== Records provided ==
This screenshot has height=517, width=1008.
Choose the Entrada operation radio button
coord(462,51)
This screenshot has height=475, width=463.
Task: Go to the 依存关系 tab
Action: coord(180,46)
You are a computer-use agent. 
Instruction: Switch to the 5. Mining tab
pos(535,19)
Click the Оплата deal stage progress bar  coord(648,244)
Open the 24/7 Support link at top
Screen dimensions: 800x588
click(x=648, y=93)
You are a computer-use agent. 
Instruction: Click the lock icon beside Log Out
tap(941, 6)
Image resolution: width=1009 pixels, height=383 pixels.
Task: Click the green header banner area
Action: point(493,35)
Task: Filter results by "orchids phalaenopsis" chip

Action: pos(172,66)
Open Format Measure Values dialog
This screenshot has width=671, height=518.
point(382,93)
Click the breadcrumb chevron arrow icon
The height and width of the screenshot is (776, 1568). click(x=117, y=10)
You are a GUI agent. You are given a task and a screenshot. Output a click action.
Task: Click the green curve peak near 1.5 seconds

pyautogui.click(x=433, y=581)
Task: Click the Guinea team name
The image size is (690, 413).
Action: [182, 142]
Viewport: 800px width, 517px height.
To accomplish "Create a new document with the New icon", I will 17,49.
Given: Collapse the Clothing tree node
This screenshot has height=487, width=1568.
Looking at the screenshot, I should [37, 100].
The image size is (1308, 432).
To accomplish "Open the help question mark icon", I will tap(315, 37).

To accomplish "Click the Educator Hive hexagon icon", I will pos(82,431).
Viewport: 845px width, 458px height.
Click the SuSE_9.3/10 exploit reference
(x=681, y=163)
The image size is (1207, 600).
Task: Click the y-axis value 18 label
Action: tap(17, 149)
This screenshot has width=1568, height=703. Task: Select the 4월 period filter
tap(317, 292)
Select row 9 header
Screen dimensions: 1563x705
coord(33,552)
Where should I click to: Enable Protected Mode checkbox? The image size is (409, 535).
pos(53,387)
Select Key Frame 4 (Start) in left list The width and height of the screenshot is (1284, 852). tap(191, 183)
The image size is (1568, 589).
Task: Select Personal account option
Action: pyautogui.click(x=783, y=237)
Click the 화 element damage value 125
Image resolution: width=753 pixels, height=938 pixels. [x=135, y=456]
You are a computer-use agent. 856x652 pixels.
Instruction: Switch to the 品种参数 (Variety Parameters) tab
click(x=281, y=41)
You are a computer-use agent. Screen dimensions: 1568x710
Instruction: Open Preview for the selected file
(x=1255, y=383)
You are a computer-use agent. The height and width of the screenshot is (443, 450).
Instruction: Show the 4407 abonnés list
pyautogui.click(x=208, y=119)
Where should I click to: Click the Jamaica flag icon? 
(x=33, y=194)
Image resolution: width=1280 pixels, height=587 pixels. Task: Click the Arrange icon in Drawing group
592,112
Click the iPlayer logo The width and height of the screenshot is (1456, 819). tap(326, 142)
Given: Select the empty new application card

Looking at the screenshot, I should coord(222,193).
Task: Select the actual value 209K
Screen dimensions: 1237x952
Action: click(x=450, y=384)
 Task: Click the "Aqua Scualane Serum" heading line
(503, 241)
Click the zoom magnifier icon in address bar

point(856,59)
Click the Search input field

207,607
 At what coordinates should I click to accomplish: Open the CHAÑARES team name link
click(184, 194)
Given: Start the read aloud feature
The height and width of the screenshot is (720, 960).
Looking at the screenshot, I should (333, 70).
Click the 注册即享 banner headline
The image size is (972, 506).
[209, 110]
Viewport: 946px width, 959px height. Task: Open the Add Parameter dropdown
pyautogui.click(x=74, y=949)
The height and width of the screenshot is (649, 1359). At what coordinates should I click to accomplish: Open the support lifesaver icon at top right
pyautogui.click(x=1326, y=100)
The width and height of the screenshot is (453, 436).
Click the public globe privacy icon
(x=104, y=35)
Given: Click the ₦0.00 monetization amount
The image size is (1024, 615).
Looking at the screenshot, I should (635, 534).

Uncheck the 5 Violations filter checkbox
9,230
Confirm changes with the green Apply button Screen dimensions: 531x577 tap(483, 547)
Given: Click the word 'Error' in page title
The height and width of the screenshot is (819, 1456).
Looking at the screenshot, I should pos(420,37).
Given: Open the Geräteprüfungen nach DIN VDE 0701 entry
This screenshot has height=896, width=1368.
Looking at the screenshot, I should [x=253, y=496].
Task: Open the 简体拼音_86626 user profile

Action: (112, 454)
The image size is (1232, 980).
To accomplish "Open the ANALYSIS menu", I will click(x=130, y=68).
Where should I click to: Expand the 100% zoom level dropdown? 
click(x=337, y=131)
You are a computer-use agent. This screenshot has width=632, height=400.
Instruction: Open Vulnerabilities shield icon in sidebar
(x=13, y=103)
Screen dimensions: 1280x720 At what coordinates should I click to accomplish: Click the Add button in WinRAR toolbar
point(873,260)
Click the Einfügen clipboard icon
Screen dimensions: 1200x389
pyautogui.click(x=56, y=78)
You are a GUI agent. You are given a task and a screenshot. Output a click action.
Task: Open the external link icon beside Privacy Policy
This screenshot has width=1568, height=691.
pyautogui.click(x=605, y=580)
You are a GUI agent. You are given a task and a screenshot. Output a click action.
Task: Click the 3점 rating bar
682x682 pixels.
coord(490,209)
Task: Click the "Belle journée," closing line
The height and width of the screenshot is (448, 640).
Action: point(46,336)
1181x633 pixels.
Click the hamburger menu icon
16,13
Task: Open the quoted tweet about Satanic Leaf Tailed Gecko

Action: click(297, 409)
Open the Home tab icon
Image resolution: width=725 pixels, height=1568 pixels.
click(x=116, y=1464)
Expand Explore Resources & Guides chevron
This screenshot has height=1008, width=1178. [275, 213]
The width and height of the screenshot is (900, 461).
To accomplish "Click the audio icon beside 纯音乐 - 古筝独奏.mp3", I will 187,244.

== Work instructions ==
Your job is to reproduce the data in full, with every line intact.

== Solution to this problem ==
This screenshot has height=517, width=1008.
Choose the Entrada operation radio button
coord(462,51)
This screenshot has height=475, width=463.
Task: Go to the 依存关系 tab
Action: coord(180,46)
You are a computer-use agent. 
Instruction: Switch to the 5. Mining tab
pos(535,19)
Click the Оплата deal stage progress bar  coord(648,244)
Open the 24/7 Support link at top
Screen dimensions: 800x588
click(x=648, y=93)
You are a computer-use agent. 
Instruction: Click the lock icon beside Log Out
tap(941, 6)
Image resolution: width=1009 pixels, height=383 pixels.
Task: Click the green header banner area
Action: point(493,35)
Task: Filter results by "orchids phalaenopsis" chip

Action: pos(172,66)
Open Format Measure Values dialog
This screenshot has width=671, height=518.
point(382,93)
Click the breadcrumb chevron arrow icon
The height and width of the screenshot is (776, 1568). click(x=117, y=10)
You are a GUI agent. You are given a task and a screenshot. Output a click action.
Task: Click the green curve peak near 1.5 seconds

pyautogui.click(x=433, y=581)
Task: Click the Guinea team name
The image size is (690, 413).
Action: [182, 142]
Viewport: 800px width, 517px height.
To accomplish "Create a new document with the New icon", I will 17,49.
Given: Collapse the Clothing tree node
This screenshot has height=487, width=1568.
Looking at the screenshot, I should [37, 100].
The image size is (1308, 432).
To accomplish "Open the help question mark icon", I will tap(315, 37).

To accomplish "Click the Educator Hive hexagon icon", I will pos(82,431).
Viewport: 845px width, 458px height.
Click the SuSE_9.3/10 exploit reference
(x=681, y=163)
The image size is (1207, 600).
Task: Click the y-axis value 18 label
Action: tap(17, 149)
This screenshot has width=1568, height=703. Task: Select the 4월 period filter
tap(317, 292)
Select row 9 header
Screen dimensions: 1563x705
coord(33,552)
Where should I click to: Enable Protected Mode checkbox? The image size is (409, 535).
pos(53,387)
Select Key Frame 4 (Start) in left list The width and height of the screenshot is (1284, 852). tap(191, 183)
The image size is (1568, 589).
Task: Select Personal account option
Action: pyautogui.click(x=783, y=237)
Click the 화 element damage value 125
Image resolution: width=753 pixels, height=938 pixels. [x=135, y=456]
You are a computer-use agent. 856x652 pixels.
Instruction: Switch to the 品种参数 (Variety Parameters) tab
click(x=281, y=41)
You are a computer-use agent. Screen dimensions: 1568x710
Instruction: Open Preview for the selected file
(x=1255, y=383)
You are a computer-use agent. The height and width of the screenshot is (443, 450).
Instruction: Show the 4407 abonnés list
pyautogui.click(x=208, y=119)
Where should I click to: Click the Jamaica flag icon? 
(x=33, y=194)
Image resolution: width=1280 pixels, height=587 pixels. Task: Click the Arrange icon in Drawing group
592,112
Click the iPlayer logo The width and height of the screenshot is (1456, 819). tap(326, 142)
Given: Select the empty new application card

Looking at the screenshot, I should coord(222,193).
Task: Select the actual value 209K
Screen dimensions: 1237x952
Action: click(x=450, y=384)
 Task: Click the "Aqua Scualane Serum" heading line
(503, 241)
Click the zoom magnifier icon in address bar

point(856,59)
Click the Search input field

207,607
 At what coordinates should I click to accomplish: Open the CHAÑARES team name link
click(184, 194)
Given: Start the read aloud feature
The height and width of the screenshot is (720, 960).
Looking at the screenshot, I should (333, 70).
Click the 注册即享 banner headline
The image size is (972, 506).
[209, 110]
Viewport: 946px width, 959px height. Task: Open the Add Parameter dropdown
pyautogui.click(x=74, y=949)
The height and width of the screenshot is (649, 1359). At what coordinates should I click to accomplish: Open the support lifesaver icon at top right
pyautogui.click(x=1326, y=100)
The width and height of the screenshot is (453, 436).
Click the public globe privacy icon
(x=104, y=35)
Given: Click the ₦0.00 monetization amount
The image size is (1024, 615).
Looking at the screenshot, I should (635, 534).

Uncheck the 5 Violations filter checkbox
9,230
Confirm changes with the green Apply button Screen dimensions: 531x577 tap(483, 547)
Given: Click the word 'Error' in page title
The height and width of the screenshot is (819, 1456).
Looking at the screenshot, I should pos(420,37).
Given: Open the Geräteprüfungen nach DIN VDE 0701 entry
This screenshot has height=896, width=1368.
Looking at the screenshot, I should [x=253, y=496].
Task: Open the 简体拼音_86626 user profile

Action: (112, 454)
The image size is (1232, 980).
To accomplish "Open the ANALYSIS menu", I will click(x=130, y=68).
Where should I click to: Expand the 100% zoom level dropdown? 
click(x=337, y=131)
You are a computer-use agent. This screenshot has width=632, height=400.
Instruction: Open Vulnerabilities shield icon in sidebar
(x=13, y=103)
Screen dimensions: 1280x720 At what coordinates should I click to accomplish: Click the Add button in WinRAR toolbar
point(873,260)
Click the Einfügen clipboard icon
Screen dimensions: 1200x389
pyautogui.click(x=56, y=78)
You are a GUI agent. You are given a task and a screenshot. Output a click action.
Task: Open the external link icon beside Privacy Policy
This screenshot has width=1568, height=691.
pyautogui.click(x=605, y=580)
You are a GUI agent. You are given a task and a screenshot. Output a click action.
Task: Click the 3점 rating bar
682x682 pixels.
coord(490,209)
Task: Click the "Belle journée," closing line
The height and width of the screenshot is (448, 640).
Action: point(46,336)
1181x633 pixels.
Click the hamburger menu icon
16,13
Task: Open the quoted tweet about Satanic Leaf Tailed Gecko

Action: click(297, 409)
Open the Home tab icon
Image resolution: width=725 pixels, height=1568 pixels.
click(x=116, y=1464)
Expand Explore Resources & Guides chevron
This screenshot has height=1008, width=1178. [275, 213]
The width and height of the screenshot is (900, 461).
To accomplish "Click the audio icon beside 纯音乐 - 古筝独奏.mp3", I will 187,244.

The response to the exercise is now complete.